Drop-In Perceptual Optimization for 3D Gaussian Splatting
This work addresses the issue of poor perceptual quality in 3DGS renderings for human viewers, offering a drop-in optimization method that enhances visual fidelity without increasing computational cost, with applications in scene compression.
The paper tackled the problem of blurry renderings in 3D Gaussian Splatting (3DGS) by systematically exploring perceptual optimization strategies, finding that a regularized Wasserstein Distortion (WD-R) loss improves perceptual quality, with human raters preferring it 2.3x over the original loss and achieving state-of-the-art scores on metrics like LPIPS and FID.

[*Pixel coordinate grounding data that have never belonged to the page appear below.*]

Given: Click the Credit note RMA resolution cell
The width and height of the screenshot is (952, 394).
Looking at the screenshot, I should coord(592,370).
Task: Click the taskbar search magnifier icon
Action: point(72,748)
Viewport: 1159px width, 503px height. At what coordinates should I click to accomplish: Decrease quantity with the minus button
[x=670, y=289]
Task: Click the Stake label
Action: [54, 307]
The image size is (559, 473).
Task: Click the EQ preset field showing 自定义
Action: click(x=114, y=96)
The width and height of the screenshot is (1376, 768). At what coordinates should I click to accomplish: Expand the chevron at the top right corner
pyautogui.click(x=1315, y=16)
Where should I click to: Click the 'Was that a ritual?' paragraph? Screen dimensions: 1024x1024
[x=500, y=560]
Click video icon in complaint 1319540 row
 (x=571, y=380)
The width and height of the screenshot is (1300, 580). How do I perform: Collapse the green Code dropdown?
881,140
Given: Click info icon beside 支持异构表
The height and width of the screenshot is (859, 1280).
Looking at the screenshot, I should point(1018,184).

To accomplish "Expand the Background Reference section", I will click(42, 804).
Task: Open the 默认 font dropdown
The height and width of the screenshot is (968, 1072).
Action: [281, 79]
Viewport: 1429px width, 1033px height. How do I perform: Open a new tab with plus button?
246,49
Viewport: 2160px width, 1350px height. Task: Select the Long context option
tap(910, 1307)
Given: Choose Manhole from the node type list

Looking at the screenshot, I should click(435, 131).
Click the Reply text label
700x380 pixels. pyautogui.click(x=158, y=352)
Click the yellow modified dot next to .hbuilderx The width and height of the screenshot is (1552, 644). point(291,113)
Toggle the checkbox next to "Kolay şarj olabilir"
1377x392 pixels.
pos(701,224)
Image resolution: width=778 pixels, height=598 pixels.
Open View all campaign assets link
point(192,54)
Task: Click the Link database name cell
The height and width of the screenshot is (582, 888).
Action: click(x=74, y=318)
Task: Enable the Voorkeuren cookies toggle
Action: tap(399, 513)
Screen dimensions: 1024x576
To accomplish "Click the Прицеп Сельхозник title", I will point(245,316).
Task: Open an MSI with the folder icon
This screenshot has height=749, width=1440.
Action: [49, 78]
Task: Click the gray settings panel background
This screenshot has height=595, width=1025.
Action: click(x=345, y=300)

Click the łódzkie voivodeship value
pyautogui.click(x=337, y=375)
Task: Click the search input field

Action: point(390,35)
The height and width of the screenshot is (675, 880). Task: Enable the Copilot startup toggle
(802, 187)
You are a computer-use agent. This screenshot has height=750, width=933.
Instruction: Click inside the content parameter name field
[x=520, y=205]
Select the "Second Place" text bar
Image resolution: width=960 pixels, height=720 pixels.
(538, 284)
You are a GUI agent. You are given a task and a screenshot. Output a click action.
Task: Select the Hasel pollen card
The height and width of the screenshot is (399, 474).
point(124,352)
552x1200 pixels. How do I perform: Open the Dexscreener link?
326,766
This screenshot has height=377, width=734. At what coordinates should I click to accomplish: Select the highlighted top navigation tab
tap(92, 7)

Despite their output being ultimately consumed by human viewers, 3D Gaussian Splatting (3DGS) methods often rely on ad-hoc combinations of pixel-level losses, resulting in blurry renderings. To address this, we systematically explore perceptual optimization strategies for 3DGS by searching over a diverse set of distortion losses. We conduct the first-of-its-kind large-scale human subjective study on 3DGS, involving 39,320 pairwise ratings across several datasets and 3DGS frameworks. A regularized version of Wasserstein Distortion, which we call WD-R, emerges as the clear winner, excelling at recovering fine textures without incurring a higher splat count. WD-R is preferred by raters more than $2.3\times$ over the original 3DGS loss, and $1.5\times$ over current best method Perceptual-GS. WD-R also consistently achieves state-of-the-art LPIPS, DISTS, and FID scores across various datasets, and generalizes across recent frameworks, such as Mip-Splatting and Scaffold-GS, where replacing the original loss with WD-R consistently enhances perceptual quality within a similar resource budget (number of splats for Mip-Splatting, model size for Scaffold-GS), and leads to reconstructions being preferred by human raters $1.8\times$ and $3.6\times$, respectively. We also find that this carries over to the task of 3DGS scene compression, with $\approx 50\%$ bitrate savings for comparable perceptual metric performance.